## [What you will do]
Return each line of the entries that mentions the word "header".

## [Data section]
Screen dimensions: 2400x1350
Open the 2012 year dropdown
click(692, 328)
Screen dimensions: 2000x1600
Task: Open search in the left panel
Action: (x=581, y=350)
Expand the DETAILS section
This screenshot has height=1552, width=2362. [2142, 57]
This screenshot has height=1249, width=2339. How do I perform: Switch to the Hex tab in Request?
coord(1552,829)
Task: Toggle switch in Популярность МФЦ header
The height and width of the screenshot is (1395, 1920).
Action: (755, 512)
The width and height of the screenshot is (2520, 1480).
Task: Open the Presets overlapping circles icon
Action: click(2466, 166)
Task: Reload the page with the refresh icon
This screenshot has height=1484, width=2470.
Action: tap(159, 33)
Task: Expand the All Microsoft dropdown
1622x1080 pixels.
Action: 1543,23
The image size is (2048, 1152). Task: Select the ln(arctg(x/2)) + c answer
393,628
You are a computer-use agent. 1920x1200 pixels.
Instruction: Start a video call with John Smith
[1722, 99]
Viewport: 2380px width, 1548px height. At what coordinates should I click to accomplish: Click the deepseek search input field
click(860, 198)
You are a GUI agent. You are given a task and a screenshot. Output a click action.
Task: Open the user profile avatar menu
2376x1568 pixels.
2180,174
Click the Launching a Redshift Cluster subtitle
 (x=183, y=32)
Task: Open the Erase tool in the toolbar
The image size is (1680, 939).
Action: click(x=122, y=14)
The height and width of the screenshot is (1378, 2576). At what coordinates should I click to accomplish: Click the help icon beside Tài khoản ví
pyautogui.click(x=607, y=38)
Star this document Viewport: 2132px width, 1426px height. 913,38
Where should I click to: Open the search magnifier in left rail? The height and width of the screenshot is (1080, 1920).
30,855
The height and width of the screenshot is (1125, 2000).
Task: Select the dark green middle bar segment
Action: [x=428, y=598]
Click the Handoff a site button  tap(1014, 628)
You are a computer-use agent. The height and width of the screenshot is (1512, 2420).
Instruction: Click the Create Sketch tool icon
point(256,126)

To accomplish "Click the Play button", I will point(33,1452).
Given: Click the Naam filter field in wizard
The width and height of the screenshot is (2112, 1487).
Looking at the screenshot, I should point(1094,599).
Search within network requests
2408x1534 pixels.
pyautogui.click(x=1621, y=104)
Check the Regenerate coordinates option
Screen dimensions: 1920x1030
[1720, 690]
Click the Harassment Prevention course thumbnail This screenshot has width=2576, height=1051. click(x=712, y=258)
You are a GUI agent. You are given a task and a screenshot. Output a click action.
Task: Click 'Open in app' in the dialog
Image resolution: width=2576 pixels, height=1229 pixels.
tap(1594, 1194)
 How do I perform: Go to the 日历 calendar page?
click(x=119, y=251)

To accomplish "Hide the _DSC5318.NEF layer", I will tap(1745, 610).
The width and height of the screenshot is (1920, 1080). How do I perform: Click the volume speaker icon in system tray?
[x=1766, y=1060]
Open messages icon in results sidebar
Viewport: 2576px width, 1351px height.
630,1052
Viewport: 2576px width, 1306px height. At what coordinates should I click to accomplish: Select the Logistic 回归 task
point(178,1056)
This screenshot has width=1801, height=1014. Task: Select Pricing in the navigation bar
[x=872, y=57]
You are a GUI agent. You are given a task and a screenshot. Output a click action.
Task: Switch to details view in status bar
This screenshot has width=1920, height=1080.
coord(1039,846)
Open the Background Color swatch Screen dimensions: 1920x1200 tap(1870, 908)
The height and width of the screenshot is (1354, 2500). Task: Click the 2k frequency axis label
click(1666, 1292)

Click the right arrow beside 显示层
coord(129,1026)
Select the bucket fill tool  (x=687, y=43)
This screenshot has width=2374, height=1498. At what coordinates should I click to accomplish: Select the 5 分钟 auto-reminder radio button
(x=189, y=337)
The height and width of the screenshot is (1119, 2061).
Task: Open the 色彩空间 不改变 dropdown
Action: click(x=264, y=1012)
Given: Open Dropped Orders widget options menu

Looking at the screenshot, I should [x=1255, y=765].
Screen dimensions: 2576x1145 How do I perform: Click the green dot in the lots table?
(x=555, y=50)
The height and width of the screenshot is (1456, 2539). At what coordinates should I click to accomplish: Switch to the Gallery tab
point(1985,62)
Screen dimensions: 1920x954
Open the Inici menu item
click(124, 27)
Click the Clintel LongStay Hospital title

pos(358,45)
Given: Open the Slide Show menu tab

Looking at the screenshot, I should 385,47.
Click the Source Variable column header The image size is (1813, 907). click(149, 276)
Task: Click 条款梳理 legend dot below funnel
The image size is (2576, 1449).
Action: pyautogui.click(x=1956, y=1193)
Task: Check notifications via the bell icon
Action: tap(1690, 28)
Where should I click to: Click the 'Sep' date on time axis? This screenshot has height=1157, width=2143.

## [Exercise solution]
Task: Toggle switch in Популярность МФЦ header
Click the Source Variable column header The image size is (1813, 907). click(149, 276)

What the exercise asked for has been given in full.